_AIM OF THE EXERCISE:_
Only the lines from the one containing "This screenshot has height=613, width=1288." through the end of the material are to be echoed, each exactly as it appears.
>>>
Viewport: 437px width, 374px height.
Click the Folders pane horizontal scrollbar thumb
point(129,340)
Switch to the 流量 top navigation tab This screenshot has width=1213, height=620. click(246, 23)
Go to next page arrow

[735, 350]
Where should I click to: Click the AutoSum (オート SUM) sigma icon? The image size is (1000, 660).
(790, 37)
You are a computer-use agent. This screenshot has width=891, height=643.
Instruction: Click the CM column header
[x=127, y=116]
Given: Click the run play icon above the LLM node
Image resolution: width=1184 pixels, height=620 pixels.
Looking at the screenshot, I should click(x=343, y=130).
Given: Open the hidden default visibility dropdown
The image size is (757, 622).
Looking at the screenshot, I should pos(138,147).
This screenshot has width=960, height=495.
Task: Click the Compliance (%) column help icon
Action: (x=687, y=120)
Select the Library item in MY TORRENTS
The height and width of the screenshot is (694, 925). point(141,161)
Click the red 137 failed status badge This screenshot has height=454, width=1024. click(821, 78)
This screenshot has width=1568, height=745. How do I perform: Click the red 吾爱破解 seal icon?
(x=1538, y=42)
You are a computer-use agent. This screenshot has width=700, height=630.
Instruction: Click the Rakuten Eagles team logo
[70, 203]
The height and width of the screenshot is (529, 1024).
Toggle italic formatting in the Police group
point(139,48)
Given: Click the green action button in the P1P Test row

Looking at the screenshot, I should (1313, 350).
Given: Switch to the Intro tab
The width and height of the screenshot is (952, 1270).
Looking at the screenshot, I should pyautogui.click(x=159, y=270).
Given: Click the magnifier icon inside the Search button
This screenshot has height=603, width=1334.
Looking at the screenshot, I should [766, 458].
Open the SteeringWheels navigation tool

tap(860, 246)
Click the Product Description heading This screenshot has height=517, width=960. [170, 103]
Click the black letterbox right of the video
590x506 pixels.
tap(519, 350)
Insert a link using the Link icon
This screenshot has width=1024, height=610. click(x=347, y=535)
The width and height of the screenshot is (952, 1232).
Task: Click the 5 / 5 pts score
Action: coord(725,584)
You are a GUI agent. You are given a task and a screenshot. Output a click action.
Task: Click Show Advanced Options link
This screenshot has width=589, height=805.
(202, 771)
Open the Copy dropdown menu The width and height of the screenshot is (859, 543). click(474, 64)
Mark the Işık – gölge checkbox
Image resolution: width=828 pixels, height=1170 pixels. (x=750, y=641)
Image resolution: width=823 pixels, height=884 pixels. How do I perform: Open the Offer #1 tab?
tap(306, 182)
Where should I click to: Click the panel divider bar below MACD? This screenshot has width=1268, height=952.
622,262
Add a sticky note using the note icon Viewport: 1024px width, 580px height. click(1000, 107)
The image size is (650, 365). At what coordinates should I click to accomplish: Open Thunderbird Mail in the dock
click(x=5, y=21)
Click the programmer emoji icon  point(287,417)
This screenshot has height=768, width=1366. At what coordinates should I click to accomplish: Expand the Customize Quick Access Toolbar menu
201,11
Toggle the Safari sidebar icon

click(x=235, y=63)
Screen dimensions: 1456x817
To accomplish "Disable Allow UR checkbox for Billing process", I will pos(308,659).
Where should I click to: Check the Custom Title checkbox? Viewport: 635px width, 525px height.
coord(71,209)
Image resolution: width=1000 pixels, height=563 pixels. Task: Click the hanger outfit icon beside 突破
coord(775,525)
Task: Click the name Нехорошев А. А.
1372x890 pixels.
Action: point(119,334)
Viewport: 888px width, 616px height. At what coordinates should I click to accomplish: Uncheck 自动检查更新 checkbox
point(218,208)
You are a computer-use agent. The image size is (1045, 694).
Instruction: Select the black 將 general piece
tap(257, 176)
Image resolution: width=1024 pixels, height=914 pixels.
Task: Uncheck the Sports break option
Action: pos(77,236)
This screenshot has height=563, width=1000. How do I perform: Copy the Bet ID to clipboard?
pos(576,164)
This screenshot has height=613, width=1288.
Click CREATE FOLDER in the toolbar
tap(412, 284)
<<<
_EXERCISE SOLUTION:_
This screenshot has height=613, width=1288.
Click CREATE FOLDER in the toolbar
tap(412, 284)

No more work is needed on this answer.